Written exercise:
Could you rewrite the records below, putting "Where do I click to" wherever "Where should I click to" appears and leaving everything else unchanged?

Information supplied:
* Start *

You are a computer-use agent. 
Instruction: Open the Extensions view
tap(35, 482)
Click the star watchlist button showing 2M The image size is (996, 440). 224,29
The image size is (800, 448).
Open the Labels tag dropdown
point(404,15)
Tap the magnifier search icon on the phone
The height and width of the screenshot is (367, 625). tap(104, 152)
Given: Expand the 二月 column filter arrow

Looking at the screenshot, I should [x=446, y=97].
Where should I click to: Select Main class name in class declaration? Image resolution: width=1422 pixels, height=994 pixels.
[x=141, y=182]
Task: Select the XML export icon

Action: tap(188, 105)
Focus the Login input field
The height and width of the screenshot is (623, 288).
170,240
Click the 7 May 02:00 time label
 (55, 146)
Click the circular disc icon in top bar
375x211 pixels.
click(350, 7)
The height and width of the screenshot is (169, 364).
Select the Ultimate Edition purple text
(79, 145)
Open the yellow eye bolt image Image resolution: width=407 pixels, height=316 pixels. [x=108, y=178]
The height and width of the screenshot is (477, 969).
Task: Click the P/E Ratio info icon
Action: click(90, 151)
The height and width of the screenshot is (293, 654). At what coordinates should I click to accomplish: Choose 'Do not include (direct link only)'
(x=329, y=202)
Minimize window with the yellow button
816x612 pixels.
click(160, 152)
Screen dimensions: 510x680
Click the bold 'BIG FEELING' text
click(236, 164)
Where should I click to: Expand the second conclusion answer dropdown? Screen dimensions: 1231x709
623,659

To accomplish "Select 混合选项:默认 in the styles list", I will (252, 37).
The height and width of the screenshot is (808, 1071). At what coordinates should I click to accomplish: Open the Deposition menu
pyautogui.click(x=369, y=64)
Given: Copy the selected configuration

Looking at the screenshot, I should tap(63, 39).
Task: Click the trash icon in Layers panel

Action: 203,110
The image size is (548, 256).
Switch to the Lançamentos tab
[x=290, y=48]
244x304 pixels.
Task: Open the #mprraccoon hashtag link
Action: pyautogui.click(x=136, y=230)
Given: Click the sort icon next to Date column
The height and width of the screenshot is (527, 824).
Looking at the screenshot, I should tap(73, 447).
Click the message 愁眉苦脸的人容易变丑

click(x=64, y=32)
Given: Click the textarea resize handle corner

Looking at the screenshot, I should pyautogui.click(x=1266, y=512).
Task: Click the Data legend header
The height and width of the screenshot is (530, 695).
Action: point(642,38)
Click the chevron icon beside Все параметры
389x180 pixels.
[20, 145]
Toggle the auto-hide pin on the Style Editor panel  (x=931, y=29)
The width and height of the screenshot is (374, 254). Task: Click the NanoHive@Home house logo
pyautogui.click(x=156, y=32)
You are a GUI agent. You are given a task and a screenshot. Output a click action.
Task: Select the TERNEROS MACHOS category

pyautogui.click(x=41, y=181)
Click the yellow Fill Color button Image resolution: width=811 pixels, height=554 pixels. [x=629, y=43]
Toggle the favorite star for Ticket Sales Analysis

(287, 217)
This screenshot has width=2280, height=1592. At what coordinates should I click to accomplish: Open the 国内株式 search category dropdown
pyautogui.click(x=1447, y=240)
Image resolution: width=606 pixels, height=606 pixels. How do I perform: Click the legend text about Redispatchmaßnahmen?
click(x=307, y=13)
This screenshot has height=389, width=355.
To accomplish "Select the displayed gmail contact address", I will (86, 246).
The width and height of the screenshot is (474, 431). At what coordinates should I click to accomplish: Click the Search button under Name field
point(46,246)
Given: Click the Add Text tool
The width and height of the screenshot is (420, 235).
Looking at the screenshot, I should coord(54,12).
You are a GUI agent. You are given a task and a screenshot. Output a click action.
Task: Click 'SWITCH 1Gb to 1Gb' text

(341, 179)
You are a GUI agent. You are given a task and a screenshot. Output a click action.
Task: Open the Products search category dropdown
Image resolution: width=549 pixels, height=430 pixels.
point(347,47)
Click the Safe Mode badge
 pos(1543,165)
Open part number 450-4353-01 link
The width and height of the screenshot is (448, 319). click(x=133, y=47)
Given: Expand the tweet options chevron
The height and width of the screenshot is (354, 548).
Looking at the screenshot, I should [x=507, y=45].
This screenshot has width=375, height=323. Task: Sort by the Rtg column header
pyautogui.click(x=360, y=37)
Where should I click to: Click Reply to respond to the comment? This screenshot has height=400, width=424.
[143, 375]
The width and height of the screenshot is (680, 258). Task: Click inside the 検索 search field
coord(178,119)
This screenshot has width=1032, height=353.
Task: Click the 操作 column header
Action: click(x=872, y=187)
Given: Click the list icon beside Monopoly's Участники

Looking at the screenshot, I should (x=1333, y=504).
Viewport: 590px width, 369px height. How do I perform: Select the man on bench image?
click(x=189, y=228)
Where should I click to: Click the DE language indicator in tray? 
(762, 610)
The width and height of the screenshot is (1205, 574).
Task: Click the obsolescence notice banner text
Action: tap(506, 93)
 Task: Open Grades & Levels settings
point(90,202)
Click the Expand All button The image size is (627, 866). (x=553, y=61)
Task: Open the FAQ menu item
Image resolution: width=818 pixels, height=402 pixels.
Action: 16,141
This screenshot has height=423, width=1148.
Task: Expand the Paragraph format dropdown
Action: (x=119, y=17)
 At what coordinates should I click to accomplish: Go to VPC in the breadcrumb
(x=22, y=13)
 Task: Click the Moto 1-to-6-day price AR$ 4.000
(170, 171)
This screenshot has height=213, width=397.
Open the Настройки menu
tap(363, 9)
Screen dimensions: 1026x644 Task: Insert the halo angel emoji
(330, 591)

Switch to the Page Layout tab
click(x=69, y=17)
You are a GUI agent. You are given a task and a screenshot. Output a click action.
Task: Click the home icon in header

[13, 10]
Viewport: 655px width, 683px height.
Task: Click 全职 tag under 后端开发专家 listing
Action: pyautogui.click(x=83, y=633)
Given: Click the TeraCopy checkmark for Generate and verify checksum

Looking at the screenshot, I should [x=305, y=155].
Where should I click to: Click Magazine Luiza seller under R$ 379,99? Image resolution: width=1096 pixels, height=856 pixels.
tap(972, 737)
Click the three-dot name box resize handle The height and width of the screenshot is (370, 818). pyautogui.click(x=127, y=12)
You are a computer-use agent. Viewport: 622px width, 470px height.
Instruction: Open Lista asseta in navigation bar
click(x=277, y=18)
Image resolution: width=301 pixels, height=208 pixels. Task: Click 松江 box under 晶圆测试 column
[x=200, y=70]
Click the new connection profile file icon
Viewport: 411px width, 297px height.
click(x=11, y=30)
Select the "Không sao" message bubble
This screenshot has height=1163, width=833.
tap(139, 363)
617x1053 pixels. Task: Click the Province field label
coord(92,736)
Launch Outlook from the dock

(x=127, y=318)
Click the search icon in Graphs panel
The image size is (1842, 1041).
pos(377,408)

* End *

Answer to the problem:
You are a computer-use agent. 
Instruction: Open the Extensions view
tap(35, 482)
Click the star watchlist button showing 2M The image size is (996, 440). 224,29
The image size is (800, 448).
Open the Labels tag dropdown
point(404,15)
Tap the magnifier search icon on the phone
The height and width of the screenshot is (367, 625). tap(104, 152)
Given: Expand the 二月 column filter arrow

Looking at the screenshot, I should [x=446, y=97].
Where do I click to: Select Main class name in class declaration? Image resolution: width=1422 pixels, height=994 pixels.
[x=141, y=182]
Task: Select the XML export icon

Action: tap(188, 105)
Focus the Login input field
The height and width of the screenshot is (623, 288).
170,240
Click the 7 May 02:00 time label
 (55, 146)
Click the circular disc icon in top bar
375x211 pixels.
click(350, 7)
The height and width of the screenshot is (169, 364).
Select the Ultimate Edition purple text
(79, 145)
Open the yellow eye bolt image Image resolution: width=407 pixels, height=316 pixels. [x=108, y=178]
The height and width of the screenshot is (477, 969).
Task: Click the P/E Ratio info icon
Action: click(90, 151)
The height and width of the screenshot is (293, 654). At what coordinates should I click to accomplish: Choose 'Do not include (direct link only)'
(x=329, y=202)
Minimize window with the yellow button
816x612 pixels.
click(160, 152)
Screen dimensions: 510x680
Click the bold 'BIG FEELING' text
click(236, 164)
Where do I click to: Expand the second conclusion answer dropdown? Screen dimensions: 1231x709
623,659

To accomplish "Select 混合选项:默认 in the styles list", I will (252, 37).
The height and width of the screenshot is (808, 1071). At what coordinates should I click to accomplish: Open the Deposition menu
pyautogui.click(x=369, y=64)
Given: Copy the selected configuration

Looking at the screenshot, I should tap(63, 39).
Task: Click the trash icon in Layers panel

Action: 203,110
The image size is (548, 256).
Switch to the Lançamentos tab
[x=290, y=48]
244x304 pixels.
Task: Open the #mprraccoon hashtag link
Action: pyautogui.click(x=136, y=230)
Given: Click the sort icon next to Date column
The height and width of the screenshot is (527, 824).
Looking at the screenshot, I should tap(73, 447).
Click the message 愁眉苦脸的人容易变丑

click(x=64, y=32)
Given: Click the textarea resize handle corner

Looking at the screenshot, I should pyautogui.click(x=1266, y=512).
Task: Click the Data legend header
The height and width of the screenshot is (530, 695).
Action: point(642,38)
Click the chevron icon beside Все параметры
389x180 pixels.
[20, 145]
Toggle the auto-hide pin on the Style Editor panel  (x=931, y=29)
The width and height of the screenshot is (374, 254). Task: Click the NanoHive@Home house logo
pyautogui.click(x=156, y=32)
You are a GUI agent. You are given a task and a screenshot. Output a click action.
Task: Select the TERNEROS MACHOS category

pyautogui.click(x=41, y=181)
Click the yellow Fill Color button Image resolution: width=811 pixels, height=554 pixels. [x=629, y=43]
Toggle the favorite star for Ticket Sales Analysis

(287, 217)
This screenshot has width=2280, height=1592. At what coordinates should I click to accomplish: Open the 国内株式 search category dropdown
pyautogui.click(x=1447, y=240)
Image resolution: width=606 pixels, height=606 pixels. How do I perform: Click the legend text about Redispatchmaßnahmen?
click(x=307, y=13)
This screenshot has height=389, width=355.
To accomplish "Select the displayed gmail contact address", I will (86, 246).
The width and height of the screenshot is (474, 431). At what coordinates should I click to accomplish: Click the Search button under Name field
point(46,246)
Given: Click the Add Text tool
The width and height of the screenshot is (420, 235).
Looking at the screenshot, I should coord(54,12).
You are a GUI agent. You are given a task and a screenshot. Output a click action.
Task: Click 'SWITCH 1Gb to 1Gb' text

(341, 179)
You are a GUI agent. You are given a task and a screenshot. Output a click action.
Task: Open the Products search category dropdown
Image resolution: width=549 pixels, height=430 pixels.
point(347,47)
Click the Safe Mode badge
 pos(1543,165)
Open part number 450-4353-01 link
The width and height of the screenshot is (448, 319). click(x=133, y=47)
Given: Expand the tweet options chevron
The height and width of the screenshot is (354, 548).
Looking at the screenshot, I should [x=507, y=45].
This screenshot has width=375, height=323. Task: Sort by the Rtg column header
pyautogui.click(x=360, y=37)
Where do I click to: Click Reply to respond to the comment? This screenshot has height=400, width=424.
[143, 375]
The width and height of the screenshot is (680, 258). Task: Click inside the 検索 search field
coord(178,119)
This screenshot has width=1032, height=353.
Task: Click the 操作 column header
Action: click(x=872, y=187)
Given: Click the list icon beside Monopoly's Участники

Looking at the screenshot, I should (x=1333, y=504).
Viewport: 590px width, 369px height. How do I perform: Select the man on bench image?
click(x=189, y=228)
Where do I click to: Click the DE language indicator in tray? 
(762, 610)
The width and height of the screenshot is (1205, 574).
Task: Click the obsolescence notice banner text
Action: tap(506, 93)
 Task: Open Grades & Levels settings
point(90,202)
Click the Expand All button The image size is (627, 866). (x=553, y=61)
Task: Open the FAQ menu item
Image resolution: width=818 pixels, height=402 pixels.
Action: 16,141
This screenshot has height=423, width=1148.
Task: Expand the Paragraph format dropdown
Action: (x=119, y=17)
 At what coordinates should I click to accomplish: Go to VPC in the breadcrumb
(x=22, y=13)
 Task: Click the Moto 1-to-6-day price AR$ 4.000
(170, 171)
This screenshot has height=213, width=397.
Open the Настройки menu
tap(363, 9)
Screen dimensions: 1026x644 Task: Insert the halo angel emoji
(330, 591)

Switch to the Page Layout tab
click(x=69, y=17)
You are a GUI agent. You are given a task and a screenshot. Output a click action.
Task: Click the home icon in header

[13, 10]
Viewport: 655px width, 683px height.
Task: Click 全职 tag under 后端开发专家 listing
Action: pyautogui.click(x=83, y=633)
Given: Click the TeraCopy checkmark for Generate and verify checksum

Looking at the screenshot, I should [x=305, y=155].
Where do I click to: Click Magazine Luiza seller under R$ 379,99? Image resolution: width=1096 pixels, height=856 pixels.
tap(972, 737)
Click the three-dot name box resize handle The height and width of the screenshot is (370, 818). pyautogui.click(x=127, y=12)
You are a computer-use agent. Viewport: 622px width, 470px height.
Instruction: Open Lista asseta in navigation bar
click(x=277, y=18)
Image resolution: width=301 pixels, height=208 pixels. Task: Click 松江 box under 晶圆测试 column
[x=200, y=70]
Click the new connection profile file icon
Viewport: 411px width, 297px height.
click(x=11, y=30)
Select the "Không sao" message bubble
This screenshot has height=1163, width=833.
tap(139, 363)
617x1053 pixels. Task: Click the Province field label
coord(92,736)
Launch Outlook from the dock

(x=127, y=318)
Click the search icon in Graphs panel
The image size is (1842, 1041).
pos(377,408)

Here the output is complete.